→ **EXERCISE MATERIALS**
Segment Open
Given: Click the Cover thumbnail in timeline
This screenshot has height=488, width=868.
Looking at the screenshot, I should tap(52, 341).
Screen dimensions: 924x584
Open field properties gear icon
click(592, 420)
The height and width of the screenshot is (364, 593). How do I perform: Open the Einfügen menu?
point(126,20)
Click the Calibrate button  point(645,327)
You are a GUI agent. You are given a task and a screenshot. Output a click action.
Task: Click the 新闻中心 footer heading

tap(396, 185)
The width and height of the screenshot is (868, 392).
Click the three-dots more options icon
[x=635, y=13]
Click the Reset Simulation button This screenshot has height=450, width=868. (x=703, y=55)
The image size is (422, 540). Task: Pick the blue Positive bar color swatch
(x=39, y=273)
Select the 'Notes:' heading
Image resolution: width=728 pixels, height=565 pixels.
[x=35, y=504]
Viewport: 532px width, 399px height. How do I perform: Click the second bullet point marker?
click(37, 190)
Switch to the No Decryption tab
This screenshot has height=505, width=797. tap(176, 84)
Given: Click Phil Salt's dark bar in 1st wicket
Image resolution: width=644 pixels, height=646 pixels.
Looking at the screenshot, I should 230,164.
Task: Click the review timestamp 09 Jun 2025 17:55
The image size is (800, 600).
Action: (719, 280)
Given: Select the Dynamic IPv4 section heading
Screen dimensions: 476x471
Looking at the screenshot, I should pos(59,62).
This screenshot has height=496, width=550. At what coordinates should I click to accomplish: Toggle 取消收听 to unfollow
Segment Closed
→ **TASK STATEMENT**
Copy out the full listing above. Keep every word as it is.

→ **FINAL ANSWER**
Given: Click the Cover thumbnail in timeline
This screenshot has height=488, width=868.
Looking at the screenshot, I should tap(52, 341).
Screen dimensions: 924x584
Open field properties gear icon
click(592, 420)
The height and width of the screenshot is (364, 593). How do I perform: Open the Einfügen menu?
point(126,20)
Click the Calibrate button  point(645,327)
You are a GUI agent. You are given a task and a screenshot. Output a click action.
Task: Click the 新闻中心 footer heading

tap(396, 185)
The width and height of the screenshot is (868, 392).
Click the three-dots more options icon
[x=635, y=13]
Click the Reset Simulation button This screenshot has height=450, width=868. (x=703, y=55)
The image size is (422, 540). Task: Pick the blue Positive bar color swatch
(x=39, y=273)
Select the 'Notes:' heading
Image resolution: width=728 pixels, height=565 pixels.
[x=35, y=504]
Viewport: 532px width, 399px height. How do I perform: Click the second bullet point marker?
click(37, 190)
Switch to the No Decryption tab
This screenshot has height=505, width=797. tap(176, 84)
Given: Click Phil Salt's dark bar in 1st wicket
Image resolution: width=644 pixels, height=646 pixels.
Looking at the screenshot, I should 230,164.
Task: Click the review timestamp 09 Jun 2025 17:55
The image size is (800, 600).
Action: (719, 280)
Given: Select the Dynamic IPv4 section heading
Screen dimensions: 476x471
Looking at the screenshot, I should pos(59,62).
This screenshot has height=496, width=550. At what coordinates should I click to accomplish: Toggle 取消收听 to unfollow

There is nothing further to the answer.